21 junge Menschen haben am 1. August 2016 bei Lenze ihre Ausbildung begonnen – neun davon ein duales Studium. Der Bachelor of Science (BSc) gewinnt damit beim Antriebstechnik- und Automatisierungsspezialisten aus Groß Berkel bei Hameln an Bedeutung.

Den Firmengründer Hans Lenze in die Mitte genommen: Am 1. August starteten 21 jungen Menschen bei Lenze in den Beruf – für weitere drei begann ein Jahrespraktikum. (Foto: Lenze)

„Angesichts des demografischen Wandels werden wir künftig die Ausbildung unseres eigenen Ingenieursnachwuchs vor allem auch im Vertriebsbereich weiter forcieren“, kündigt Ausbildungsleiter Bernd Kirsch an. Hier pflegt das Unternehmen über Jahre hinweg eine enge Zusammenarbeit mit der Hochschule Weserbergland sowie der Hochschule Ostwestfalen Lippe.

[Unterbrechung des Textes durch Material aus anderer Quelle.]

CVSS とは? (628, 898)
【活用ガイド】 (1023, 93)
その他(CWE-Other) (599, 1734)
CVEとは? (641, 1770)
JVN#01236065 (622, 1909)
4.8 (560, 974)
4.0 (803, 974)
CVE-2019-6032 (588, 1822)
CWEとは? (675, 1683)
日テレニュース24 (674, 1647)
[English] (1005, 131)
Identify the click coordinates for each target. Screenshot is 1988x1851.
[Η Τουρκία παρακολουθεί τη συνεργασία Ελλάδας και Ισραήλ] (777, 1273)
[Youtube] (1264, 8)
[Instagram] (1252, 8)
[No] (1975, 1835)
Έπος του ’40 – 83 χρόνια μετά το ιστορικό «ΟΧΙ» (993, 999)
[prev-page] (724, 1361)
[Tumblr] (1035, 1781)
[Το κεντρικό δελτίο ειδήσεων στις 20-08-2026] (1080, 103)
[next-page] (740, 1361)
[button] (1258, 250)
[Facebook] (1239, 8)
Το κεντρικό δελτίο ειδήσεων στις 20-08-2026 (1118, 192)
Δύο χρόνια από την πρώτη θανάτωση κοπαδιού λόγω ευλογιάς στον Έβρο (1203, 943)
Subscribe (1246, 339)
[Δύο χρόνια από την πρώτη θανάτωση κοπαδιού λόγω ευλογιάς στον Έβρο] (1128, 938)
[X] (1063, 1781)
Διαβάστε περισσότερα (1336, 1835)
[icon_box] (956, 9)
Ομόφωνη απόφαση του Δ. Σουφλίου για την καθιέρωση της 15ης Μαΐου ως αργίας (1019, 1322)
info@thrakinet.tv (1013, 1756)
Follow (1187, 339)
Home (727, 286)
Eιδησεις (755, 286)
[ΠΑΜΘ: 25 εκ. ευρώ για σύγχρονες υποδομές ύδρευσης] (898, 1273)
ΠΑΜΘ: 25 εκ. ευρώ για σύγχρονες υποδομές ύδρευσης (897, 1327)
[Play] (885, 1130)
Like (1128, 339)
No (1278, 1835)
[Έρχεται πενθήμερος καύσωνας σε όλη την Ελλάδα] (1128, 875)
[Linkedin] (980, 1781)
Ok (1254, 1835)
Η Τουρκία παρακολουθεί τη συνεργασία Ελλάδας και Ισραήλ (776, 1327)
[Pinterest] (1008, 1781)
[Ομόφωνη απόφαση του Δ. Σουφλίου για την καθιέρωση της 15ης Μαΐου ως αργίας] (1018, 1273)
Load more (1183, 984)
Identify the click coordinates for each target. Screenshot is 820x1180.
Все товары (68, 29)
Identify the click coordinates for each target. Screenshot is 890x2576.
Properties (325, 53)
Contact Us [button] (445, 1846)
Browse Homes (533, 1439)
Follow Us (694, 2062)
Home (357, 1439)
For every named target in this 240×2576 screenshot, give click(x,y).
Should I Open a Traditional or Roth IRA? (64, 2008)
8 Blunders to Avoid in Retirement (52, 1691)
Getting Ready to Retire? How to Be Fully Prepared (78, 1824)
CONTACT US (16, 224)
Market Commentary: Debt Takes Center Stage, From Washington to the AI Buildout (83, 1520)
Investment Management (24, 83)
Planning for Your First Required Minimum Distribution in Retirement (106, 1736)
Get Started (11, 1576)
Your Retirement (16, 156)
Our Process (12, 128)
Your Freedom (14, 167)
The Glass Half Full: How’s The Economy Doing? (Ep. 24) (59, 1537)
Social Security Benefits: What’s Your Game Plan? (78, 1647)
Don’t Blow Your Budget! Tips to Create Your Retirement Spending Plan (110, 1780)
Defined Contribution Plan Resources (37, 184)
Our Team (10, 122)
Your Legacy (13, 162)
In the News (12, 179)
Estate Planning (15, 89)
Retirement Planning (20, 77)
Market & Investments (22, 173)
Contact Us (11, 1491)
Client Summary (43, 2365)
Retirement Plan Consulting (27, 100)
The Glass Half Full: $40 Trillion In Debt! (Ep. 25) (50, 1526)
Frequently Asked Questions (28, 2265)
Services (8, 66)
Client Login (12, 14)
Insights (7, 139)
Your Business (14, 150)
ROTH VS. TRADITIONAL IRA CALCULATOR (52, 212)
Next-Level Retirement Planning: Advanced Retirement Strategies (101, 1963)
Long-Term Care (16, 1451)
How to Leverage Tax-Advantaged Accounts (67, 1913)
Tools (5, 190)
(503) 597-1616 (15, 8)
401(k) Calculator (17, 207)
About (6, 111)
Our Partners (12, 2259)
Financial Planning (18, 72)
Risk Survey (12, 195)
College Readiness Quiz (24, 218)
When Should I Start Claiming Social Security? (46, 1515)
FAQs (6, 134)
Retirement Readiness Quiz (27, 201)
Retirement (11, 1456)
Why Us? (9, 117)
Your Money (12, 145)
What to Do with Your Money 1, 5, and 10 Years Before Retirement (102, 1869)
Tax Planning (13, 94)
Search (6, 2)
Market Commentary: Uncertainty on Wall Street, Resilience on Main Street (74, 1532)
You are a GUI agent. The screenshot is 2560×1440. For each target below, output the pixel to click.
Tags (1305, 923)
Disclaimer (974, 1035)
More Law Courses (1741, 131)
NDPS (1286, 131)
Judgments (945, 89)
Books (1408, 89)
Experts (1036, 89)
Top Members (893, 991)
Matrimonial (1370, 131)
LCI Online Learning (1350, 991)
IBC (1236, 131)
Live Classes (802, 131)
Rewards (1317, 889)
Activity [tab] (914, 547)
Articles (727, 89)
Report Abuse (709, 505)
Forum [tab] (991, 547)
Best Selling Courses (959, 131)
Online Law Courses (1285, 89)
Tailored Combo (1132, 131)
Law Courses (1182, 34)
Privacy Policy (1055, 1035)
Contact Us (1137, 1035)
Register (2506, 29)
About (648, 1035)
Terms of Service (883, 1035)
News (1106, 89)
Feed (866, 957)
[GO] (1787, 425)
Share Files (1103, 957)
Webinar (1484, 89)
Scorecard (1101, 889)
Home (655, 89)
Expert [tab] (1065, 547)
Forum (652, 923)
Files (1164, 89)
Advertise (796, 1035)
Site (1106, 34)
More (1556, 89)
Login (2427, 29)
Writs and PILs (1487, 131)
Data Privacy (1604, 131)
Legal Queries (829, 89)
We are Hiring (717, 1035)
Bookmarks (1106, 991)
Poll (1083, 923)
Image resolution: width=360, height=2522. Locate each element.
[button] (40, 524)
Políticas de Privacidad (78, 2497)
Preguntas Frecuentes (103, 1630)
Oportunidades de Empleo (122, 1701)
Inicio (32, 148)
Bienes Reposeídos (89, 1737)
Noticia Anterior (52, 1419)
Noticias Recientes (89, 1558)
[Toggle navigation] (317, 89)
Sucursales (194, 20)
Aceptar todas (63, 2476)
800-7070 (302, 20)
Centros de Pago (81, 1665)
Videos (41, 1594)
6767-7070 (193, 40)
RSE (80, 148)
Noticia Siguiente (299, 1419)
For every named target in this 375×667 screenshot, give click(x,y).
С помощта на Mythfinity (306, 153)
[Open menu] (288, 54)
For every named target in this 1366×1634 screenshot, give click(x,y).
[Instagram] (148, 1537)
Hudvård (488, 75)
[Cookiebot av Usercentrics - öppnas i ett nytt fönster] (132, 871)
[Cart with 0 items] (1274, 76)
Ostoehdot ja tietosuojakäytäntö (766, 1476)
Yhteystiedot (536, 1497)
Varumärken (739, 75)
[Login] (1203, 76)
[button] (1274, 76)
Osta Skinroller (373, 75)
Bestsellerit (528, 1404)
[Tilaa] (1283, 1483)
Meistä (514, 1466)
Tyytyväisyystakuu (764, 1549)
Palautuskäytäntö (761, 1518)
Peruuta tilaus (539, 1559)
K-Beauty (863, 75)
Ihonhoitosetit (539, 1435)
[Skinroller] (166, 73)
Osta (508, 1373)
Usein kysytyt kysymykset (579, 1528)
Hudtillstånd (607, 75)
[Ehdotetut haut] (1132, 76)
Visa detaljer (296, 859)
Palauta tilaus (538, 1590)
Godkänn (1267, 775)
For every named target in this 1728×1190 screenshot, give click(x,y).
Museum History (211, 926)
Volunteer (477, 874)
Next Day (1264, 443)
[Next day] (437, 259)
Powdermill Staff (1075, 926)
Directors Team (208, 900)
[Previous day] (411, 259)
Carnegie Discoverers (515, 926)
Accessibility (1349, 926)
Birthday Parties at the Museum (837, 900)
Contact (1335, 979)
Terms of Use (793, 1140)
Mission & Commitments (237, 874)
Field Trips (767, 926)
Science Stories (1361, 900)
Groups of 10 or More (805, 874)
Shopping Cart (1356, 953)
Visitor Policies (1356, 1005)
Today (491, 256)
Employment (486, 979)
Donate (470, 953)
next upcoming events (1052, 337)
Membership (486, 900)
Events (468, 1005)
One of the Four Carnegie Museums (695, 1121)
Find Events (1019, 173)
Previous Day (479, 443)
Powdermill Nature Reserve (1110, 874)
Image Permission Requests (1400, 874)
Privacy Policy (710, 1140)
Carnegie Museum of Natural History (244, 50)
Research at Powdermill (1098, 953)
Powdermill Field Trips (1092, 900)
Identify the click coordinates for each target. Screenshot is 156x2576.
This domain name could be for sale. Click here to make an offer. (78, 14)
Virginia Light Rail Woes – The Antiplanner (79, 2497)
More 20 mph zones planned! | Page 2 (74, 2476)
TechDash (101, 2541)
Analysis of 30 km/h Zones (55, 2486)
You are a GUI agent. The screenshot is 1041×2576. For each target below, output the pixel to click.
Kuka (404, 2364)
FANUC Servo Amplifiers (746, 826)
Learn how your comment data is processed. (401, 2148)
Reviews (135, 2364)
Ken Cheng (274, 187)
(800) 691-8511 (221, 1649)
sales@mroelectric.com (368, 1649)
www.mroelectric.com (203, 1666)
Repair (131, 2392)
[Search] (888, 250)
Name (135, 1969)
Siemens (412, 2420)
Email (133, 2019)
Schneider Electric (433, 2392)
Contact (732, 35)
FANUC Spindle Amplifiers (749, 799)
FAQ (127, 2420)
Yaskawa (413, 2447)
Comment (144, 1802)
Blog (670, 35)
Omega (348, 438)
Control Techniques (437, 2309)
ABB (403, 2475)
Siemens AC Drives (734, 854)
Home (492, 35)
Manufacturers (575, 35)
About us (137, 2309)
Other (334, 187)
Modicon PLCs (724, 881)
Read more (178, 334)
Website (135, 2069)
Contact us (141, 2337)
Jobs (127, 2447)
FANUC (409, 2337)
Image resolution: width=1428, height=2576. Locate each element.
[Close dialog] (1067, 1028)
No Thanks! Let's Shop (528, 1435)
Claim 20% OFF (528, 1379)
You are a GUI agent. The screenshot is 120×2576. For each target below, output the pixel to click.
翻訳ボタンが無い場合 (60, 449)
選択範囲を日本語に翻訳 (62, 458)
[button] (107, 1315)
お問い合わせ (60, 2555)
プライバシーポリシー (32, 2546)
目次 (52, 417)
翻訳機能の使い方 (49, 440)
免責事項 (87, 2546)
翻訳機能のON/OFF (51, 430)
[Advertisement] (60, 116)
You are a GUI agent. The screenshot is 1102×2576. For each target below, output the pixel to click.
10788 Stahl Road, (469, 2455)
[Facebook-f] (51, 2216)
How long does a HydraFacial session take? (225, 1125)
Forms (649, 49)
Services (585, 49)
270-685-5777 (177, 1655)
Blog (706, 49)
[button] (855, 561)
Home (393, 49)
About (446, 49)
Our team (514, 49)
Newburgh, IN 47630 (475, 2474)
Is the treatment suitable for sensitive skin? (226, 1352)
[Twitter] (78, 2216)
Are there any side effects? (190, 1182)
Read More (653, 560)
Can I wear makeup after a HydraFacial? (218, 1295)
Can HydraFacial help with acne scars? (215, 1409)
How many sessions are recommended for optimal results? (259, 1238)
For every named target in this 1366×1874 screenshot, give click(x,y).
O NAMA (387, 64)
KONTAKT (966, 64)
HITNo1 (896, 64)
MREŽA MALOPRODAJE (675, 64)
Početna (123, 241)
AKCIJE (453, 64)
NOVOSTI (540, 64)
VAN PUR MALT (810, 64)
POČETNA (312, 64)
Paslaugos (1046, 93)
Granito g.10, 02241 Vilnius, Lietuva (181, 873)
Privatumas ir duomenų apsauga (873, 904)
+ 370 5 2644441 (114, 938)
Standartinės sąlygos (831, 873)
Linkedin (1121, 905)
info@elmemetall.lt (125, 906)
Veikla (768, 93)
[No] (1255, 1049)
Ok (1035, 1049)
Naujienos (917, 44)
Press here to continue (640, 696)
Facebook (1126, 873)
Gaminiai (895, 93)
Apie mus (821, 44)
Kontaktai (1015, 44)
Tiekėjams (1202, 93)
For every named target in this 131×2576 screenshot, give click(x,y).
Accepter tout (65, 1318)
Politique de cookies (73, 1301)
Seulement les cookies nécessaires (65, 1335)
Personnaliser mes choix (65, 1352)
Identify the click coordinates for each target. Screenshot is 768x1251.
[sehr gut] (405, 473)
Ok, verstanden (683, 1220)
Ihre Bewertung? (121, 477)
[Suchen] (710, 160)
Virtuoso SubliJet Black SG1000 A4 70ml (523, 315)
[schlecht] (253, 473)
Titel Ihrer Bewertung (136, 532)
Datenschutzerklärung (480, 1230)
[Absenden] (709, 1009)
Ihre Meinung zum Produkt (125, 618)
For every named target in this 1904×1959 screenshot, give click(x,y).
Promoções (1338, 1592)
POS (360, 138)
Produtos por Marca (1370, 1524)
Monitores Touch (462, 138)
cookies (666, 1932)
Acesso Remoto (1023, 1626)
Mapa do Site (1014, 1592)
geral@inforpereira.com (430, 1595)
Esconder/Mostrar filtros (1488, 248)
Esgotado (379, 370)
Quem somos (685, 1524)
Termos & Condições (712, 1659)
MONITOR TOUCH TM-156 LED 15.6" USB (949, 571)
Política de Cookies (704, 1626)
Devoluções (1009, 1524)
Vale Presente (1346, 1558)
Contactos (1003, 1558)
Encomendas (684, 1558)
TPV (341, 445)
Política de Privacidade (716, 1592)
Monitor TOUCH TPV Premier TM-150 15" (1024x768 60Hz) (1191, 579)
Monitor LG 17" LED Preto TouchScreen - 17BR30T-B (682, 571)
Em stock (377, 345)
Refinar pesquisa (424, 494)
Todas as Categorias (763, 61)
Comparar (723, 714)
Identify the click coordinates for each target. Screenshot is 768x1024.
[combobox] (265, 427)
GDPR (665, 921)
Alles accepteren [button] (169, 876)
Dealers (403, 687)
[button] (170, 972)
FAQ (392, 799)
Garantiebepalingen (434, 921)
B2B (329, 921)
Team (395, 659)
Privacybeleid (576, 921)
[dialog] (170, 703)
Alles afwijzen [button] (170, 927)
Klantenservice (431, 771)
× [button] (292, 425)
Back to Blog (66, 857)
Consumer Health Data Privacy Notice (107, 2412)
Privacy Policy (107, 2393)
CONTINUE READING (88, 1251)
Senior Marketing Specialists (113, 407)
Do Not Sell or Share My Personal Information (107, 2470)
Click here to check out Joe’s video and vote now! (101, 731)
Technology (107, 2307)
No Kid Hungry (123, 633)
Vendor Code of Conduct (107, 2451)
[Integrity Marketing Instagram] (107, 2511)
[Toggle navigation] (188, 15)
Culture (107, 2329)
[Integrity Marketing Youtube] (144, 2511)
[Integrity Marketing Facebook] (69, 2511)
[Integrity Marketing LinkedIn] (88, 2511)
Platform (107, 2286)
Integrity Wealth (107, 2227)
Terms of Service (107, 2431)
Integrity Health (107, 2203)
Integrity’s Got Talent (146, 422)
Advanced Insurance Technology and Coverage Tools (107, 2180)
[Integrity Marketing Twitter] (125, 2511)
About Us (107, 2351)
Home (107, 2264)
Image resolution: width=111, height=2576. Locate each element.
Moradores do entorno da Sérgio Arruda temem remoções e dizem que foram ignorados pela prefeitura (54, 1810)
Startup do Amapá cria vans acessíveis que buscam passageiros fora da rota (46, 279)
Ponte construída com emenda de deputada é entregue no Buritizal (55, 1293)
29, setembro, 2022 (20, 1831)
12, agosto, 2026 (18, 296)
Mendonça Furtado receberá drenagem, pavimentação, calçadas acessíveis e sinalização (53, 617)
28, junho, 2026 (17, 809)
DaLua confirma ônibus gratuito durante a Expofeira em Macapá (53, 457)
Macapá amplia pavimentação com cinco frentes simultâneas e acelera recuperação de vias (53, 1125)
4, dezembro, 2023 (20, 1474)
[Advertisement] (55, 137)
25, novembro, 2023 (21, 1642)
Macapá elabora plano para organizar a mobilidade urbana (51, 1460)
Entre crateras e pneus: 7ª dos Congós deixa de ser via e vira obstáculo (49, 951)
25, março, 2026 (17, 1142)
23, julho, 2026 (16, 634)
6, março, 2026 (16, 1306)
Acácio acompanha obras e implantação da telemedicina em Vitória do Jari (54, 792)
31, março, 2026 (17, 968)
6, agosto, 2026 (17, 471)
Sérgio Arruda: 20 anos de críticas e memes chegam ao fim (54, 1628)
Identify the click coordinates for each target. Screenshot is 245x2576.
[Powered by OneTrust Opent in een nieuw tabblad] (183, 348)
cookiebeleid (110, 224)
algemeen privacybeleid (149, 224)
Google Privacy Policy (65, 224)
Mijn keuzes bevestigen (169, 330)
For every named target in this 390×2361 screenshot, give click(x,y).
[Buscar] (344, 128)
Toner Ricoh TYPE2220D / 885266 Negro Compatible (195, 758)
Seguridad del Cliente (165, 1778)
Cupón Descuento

Je zweimal Mechatronik, Elektronik und Wirtschaftsingenieurwesen sowie je einmal Betriebswirtschaft und Produktionstechnik: Die duale Ausbildung bei Lenze ist fachlich weit gefächert – mit dem Ziel, den Fachkräftebedarf von morgen langfristig mit eigenen Mitteln zu bedienen. Hierbei konzentriert sich das Unternehmen nicht nur auf die Ingenieursausbildung für die Produktentwicklung, sondern investiert zunehmend in Hochschulabsolventen für den fachlich exzellenten Vertrieb.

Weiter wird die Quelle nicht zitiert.